Amanda Anisimova posted the clinching singles win to propel Orange County over the Chicago Smash on Nov. 15 during World TeamTennis play at the Indian Wells Tennis Garden.
PHOTOGRAPHS COURTESY OF RYAN LOCO/WTT
Thirty-two years ago, when the tennis writer at the South Florida Sun-Sentinel declined an invitation to cover the Wellington Aces’ season of World TeamTennis, the assignment landed with me, a wafer-thin, wide-eyed stringer who was still enrolled at Florida Atlantic University in Boca Raton but eager to claim the beat. I’d get to know the team’s charismatic players and staff and ease into the wildly unorthodox atmosphere around the game — the heart-pumping music blasting between points, the “halftime” break with silly fan challenges, and the timeouts called by the coaches.
It was a fun break between Wimbledon and the U.S. Open and an opportunity for fans to see and cheer on (loudly) many of the best players in the game.
First, there would be lots of off-court drama. For instance, Tracy Austin, who was attempting a comeback that included a semifinal mixed doubles appearance with Ken Flach at the 1988 U.S. Open, dropped off the New Jersey Stars roster after a near-fatal car accident. And Kathy Rinaldi, the WTA Comeback Player of the Year and would-be star of the Aces, backed out of the competition before it started because of a “family situation.” But once settled into the season, it proved to be one of the most enjoyable experiences I’ve ever had with the game.
So, I was excited when World TeamTennis announced that its five franchises, including the Orange County Breakers and San Diego Aviators, would play all their 2021 matches this month at one venue: Indian Wells Tennis Garden. WTT typically plays in July at venues in the cities of its franchises. Last year, to minimize travel during the COVID-19 pandemic, The Greenbriar in West Virginia hosted the entire competition.
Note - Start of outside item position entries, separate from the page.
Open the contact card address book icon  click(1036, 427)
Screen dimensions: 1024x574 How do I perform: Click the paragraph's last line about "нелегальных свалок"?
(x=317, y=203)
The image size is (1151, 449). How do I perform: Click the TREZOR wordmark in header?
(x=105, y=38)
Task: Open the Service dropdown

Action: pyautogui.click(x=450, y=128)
This year’s event continues through Nov. 28, and the energy in Stadium 2 is often electric. In WTT, each team, which consists of at least four players and a coach, plays 12 matches over 16 days. Each match consists of five sets: one each of men’s and women’s singles and doubles and mixed doubles. The rules also allow for tiebreaking play. The two teams with the most points at the end of the event play for the King Trophy, named for WTT founder Billie Jean King.
On Monday, I watched the close competition between Orange County and the Chicago Smash. After four sets, the score was tied, 16-16, leaving the women’s singles set to determine the winner. The crowd favored 2017 U.S. Open champion Sloane Stephens of the Chicago Smash, but she lost, 5-1, to Amanda Anisimova, a 2019 French Open semifinalist, giving the Breakers a 21–17 win.
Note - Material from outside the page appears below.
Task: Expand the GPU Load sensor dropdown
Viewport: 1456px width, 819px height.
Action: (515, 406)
“I love playing with my team,” Anisimova said after the match, adding that the team environment reduces stress and boosts confidence. “They were cheering for me and I was having fun. It definitely helps me play better. I’m a lot less nervous because there are people making me laugh.”
WTT packs plenty of star power, including Hall of Famer Kim Clijsters and Wimbledon mixed doubles champion Neal Skupski. Both play for the defending champion New York Empire. Incidentally, Skupski partnered with the Breakers’ Desirae Krawczyk, a Palm Desert High School graduate, to win at Wimbledon in July.
With two matches played each day, fans have plenty of chances to watch the action this month. In addition to stadium seating, exclusive on-court seating (with complimentary drink service) is available with a VIP ticket, which also offers access to a lounge. Other VIP experiences include clinics with players.